Insulin type for use in Pod?

You only use short-acting insulins with pumps. Your Endocrinologist should prescribe it.

I suggest you talk with your endo...but as far as I know everyone on the pod uses fast acting insulins such as Novolog or Apidra (my choice). Good luck and PEACE

Received my starter pac yesterday, but can't be trained until April 12th so now I have time to question all sorts of things. I am using Humulin r-500 on MDI as I had such severe site reactions to the Levemir or Lantus injections twice daily of 125 units and meal doses of Humalog of at least 60. My then Endo deduced that it was the Volume that was irritating me and switched me to Humulin R-500 at 25/15/10: this worked OK (A1c 8.1)but the cost was too much when the price went from $400 for 20ml to $700 for 20ml and ate up my Medicare D allowance of $2,800-900). With the pump I guess I use Novalog, Humalog, Apidra or as stated in the info pac, Humulin 100. Since my Advantage program is sticking to the 80-20 costing any thoughts re pros or cons on types to use?

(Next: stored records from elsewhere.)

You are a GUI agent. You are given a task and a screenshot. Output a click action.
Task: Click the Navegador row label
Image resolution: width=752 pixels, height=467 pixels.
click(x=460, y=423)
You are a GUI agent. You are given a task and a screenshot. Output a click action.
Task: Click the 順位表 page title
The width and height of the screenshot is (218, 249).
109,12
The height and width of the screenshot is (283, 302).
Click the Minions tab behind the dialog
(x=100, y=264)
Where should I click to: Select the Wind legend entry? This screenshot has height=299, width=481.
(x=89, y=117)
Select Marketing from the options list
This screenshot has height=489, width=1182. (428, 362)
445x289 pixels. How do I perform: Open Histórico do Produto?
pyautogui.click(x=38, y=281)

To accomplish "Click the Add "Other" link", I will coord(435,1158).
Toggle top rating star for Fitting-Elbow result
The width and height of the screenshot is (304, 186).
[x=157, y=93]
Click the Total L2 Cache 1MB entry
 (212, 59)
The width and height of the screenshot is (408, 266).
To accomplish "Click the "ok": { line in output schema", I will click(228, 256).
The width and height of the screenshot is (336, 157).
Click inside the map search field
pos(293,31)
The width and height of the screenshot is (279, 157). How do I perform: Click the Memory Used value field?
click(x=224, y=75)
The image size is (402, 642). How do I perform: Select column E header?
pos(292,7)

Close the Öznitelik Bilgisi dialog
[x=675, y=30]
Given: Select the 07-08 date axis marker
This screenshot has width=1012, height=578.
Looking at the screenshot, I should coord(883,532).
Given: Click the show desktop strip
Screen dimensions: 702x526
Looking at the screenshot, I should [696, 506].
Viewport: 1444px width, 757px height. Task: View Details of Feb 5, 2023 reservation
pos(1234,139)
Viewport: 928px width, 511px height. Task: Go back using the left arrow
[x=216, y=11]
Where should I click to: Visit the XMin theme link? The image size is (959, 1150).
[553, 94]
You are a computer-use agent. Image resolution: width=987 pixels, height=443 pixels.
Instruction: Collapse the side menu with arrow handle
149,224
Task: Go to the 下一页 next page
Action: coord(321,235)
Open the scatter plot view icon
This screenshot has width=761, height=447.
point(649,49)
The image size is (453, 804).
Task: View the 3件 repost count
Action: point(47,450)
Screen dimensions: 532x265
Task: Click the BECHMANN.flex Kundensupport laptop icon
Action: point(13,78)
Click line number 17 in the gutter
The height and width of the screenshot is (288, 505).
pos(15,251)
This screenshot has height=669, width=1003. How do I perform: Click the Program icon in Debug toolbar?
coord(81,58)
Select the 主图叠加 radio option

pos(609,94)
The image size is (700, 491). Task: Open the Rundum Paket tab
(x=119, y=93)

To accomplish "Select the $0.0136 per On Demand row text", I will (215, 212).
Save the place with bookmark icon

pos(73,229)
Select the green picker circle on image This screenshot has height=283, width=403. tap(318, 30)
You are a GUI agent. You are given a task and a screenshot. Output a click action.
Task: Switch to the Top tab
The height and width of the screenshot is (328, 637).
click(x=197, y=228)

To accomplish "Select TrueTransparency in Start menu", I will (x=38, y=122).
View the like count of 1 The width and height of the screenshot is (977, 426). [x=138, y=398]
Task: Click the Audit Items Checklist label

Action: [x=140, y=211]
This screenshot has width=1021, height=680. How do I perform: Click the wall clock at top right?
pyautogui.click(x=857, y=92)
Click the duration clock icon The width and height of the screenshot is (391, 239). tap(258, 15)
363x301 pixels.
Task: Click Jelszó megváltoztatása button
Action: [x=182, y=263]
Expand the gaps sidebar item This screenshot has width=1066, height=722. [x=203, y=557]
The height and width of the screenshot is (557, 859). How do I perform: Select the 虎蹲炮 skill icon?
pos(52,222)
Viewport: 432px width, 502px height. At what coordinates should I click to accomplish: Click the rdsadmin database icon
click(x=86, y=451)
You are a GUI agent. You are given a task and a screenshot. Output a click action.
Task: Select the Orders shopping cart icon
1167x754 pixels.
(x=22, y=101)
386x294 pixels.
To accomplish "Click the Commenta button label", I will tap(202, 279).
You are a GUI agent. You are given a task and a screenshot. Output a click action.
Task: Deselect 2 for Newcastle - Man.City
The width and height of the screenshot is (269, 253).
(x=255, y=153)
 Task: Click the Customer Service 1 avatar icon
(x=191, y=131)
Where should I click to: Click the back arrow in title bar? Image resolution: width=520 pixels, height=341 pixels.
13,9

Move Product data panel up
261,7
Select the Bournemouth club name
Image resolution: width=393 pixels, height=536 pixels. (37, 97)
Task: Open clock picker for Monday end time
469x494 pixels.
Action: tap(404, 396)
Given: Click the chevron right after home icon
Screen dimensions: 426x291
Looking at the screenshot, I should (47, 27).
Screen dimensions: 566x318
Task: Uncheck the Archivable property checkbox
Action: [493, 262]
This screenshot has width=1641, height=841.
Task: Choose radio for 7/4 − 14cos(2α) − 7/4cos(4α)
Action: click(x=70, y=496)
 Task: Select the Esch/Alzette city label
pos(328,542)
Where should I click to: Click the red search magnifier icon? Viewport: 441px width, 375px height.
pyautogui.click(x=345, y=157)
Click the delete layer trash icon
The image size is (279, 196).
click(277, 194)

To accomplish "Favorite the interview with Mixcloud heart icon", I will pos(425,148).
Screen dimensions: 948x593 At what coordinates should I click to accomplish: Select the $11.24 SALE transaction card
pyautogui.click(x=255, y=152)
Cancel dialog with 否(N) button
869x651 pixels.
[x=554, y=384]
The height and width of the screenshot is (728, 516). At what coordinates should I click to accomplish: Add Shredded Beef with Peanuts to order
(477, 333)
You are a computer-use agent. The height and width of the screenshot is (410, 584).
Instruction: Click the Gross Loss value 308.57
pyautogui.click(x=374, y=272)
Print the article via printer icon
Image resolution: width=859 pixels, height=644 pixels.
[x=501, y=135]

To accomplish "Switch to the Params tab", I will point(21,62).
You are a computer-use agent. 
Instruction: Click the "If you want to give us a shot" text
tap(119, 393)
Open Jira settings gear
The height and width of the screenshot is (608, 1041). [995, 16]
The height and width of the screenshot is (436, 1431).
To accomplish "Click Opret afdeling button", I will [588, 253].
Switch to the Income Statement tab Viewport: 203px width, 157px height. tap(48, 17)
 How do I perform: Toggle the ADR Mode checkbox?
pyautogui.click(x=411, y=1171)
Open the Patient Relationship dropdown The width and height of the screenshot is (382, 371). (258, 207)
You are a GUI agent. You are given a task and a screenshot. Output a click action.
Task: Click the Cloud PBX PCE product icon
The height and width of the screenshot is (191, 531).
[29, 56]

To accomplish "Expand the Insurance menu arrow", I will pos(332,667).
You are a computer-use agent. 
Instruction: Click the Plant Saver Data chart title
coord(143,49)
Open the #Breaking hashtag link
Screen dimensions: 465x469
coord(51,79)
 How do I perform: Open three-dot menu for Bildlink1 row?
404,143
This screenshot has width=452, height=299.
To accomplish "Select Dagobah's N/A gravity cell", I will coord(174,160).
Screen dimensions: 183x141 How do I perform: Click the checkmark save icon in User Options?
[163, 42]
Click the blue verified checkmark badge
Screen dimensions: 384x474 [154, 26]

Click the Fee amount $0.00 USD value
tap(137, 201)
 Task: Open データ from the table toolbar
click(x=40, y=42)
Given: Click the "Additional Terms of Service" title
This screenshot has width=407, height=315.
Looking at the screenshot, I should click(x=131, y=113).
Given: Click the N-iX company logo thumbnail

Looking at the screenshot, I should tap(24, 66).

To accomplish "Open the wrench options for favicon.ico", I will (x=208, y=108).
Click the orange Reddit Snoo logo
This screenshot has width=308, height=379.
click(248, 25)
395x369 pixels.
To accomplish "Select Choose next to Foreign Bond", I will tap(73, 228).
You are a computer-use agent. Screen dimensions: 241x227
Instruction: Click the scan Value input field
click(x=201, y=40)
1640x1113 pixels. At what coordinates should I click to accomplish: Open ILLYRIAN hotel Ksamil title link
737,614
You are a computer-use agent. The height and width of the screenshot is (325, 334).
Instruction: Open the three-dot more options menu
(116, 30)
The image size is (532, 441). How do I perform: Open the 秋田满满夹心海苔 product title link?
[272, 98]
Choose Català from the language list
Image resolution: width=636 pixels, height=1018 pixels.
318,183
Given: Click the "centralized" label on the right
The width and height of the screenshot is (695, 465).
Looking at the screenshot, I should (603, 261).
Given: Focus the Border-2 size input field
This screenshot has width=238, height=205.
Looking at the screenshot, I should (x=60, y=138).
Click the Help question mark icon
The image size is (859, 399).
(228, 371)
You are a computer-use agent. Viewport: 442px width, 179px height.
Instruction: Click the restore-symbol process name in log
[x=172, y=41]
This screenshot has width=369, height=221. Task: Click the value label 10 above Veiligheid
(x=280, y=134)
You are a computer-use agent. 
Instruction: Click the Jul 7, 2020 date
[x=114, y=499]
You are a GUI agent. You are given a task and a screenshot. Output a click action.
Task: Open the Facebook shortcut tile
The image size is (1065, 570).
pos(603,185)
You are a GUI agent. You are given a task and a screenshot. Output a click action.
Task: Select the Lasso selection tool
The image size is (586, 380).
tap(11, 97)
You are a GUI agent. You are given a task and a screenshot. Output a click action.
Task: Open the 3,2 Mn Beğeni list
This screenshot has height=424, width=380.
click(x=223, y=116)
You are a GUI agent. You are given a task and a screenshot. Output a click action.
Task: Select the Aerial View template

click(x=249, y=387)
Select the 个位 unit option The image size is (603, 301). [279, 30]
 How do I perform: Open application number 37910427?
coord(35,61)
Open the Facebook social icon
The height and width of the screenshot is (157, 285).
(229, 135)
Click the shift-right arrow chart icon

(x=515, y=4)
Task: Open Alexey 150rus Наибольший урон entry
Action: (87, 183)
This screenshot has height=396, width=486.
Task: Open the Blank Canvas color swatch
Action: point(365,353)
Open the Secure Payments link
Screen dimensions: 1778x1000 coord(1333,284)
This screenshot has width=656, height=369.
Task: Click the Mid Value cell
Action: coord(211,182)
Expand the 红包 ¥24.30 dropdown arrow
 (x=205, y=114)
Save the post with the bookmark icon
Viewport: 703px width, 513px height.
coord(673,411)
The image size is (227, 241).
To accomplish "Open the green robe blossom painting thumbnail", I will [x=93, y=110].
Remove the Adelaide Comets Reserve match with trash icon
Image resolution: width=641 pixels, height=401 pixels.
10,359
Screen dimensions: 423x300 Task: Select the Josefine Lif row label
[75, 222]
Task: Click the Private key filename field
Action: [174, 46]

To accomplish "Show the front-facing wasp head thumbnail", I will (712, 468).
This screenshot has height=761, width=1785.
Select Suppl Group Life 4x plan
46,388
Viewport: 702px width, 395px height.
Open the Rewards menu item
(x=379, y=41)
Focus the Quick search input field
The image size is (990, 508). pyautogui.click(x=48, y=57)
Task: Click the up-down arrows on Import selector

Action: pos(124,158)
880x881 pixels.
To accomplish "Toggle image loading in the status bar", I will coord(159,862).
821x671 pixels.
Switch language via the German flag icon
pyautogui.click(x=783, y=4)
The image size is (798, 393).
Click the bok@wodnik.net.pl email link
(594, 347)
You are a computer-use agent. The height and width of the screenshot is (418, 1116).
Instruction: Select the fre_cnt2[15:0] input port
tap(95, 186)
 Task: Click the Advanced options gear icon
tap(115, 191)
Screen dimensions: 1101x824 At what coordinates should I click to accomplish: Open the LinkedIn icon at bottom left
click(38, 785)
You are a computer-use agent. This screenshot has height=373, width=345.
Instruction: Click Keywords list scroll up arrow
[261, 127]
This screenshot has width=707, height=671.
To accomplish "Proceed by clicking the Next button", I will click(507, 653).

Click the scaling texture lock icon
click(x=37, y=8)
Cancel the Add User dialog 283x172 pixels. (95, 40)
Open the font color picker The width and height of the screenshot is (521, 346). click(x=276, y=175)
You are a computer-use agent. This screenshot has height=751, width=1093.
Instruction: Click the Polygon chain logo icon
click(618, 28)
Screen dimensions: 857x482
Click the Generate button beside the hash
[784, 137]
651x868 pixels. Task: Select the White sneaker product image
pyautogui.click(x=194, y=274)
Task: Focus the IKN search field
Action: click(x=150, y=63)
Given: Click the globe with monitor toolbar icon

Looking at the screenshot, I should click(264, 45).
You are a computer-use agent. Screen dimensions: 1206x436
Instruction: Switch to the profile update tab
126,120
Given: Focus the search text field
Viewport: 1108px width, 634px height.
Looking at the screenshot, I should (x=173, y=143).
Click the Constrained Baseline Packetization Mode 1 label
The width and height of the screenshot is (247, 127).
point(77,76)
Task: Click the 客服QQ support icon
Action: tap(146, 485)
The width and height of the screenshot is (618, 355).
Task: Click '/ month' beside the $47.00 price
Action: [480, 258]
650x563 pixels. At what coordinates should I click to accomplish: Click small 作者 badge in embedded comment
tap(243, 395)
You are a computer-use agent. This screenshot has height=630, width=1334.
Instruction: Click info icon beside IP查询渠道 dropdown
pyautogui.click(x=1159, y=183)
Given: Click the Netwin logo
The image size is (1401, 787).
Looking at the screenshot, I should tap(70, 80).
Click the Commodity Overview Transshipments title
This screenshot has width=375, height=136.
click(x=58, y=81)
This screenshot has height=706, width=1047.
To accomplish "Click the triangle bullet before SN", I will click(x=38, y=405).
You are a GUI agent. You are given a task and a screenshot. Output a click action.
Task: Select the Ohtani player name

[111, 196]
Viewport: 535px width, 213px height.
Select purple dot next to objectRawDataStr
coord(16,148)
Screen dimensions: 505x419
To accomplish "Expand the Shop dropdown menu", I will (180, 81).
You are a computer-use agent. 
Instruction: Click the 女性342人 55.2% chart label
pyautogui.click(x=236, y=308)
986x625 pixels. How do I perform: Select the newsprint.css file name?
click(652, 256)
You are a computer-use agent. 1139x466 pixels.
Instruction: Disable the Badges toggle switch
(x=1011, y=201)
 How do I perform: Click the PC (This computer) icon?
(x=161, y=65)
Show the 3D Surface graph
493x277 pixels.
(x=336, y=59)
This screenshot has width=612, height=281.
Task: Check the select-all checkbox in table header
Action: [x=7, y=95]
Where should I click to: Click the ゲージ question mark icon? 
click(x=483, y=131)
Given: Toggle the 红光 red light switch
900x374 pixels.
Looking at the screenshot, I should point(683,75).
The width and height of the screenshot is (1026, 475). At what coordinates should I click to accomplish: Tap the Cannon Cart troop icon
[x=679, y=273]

Please note that I now use 12/10/2 as a dose now.

We started out with Novolog, switched to Humalog and now we use Apidra. Only short acting insulin is used in a pump/pod. Lantus, Humilin, and Levimir are long acting insulin which are kind of like a "background" insulin. You typical do away with those when you start a pump/pod. The pump/pod will give you basal insulin through out the day which acts as a "background" insulin and then you bolus to get insulin to cover the meals. My daughter's endo stated that all the short acting insulin works about the same but Apidra seems to work faster in some people. The endo we work with does not have a preference so our decision was based on cost. Talk to your endo to see what they suggest and check with your insurance company to see what would best for your budget. I do beleive that Apidra still offers a monthly coupon you have to sign up for which allows 100.00 off and might possibly be free. I do not beleive this is income based. But I don't think you can have medicare or medicaid to get the discount.

Apidra® No Co-Pay* Savings Card
The Apidra® No Co-Pay* Savings Program helps people with diabetes with their Apidra® prescription payments. Activate your card by checking this box and you can get No Co-Pay* on Apidra®. Certain exclusions and restrictions apply. If you're registering someone under the age of 18, please call 855-242-6938.
https://www.apidra.com/register/default.aspx

The biggest problem you will face with the total daily dose you describe is reservoir capacity.... the Pod only holds 200 units and is intended to last for 3 days. If you are running 250 units/day basal (2 x 125) and 60 units at meal time, the pod will not even last a day.

I do not know if it has been tested with U-500 Regular insulin. If it has, you will face the problem that its dosing is set up for U-100 insulin, so you will have to change all the factors (ISF, I:C, basal rates, etc) keeping the 5:1 ratio in mind.

Correction on my previous post.... there are other threads on this subject (U-500 in pod) ... see here:

http://www.tudiabetes.org/group/omnipodusers/forum/topics/u-500-insulin

I use Novolog…works fine for me…

Most people’s insulin requirements fall by between a third and a half when they stop MDI & start using an insulin pump. On that basis, it becomes more viable.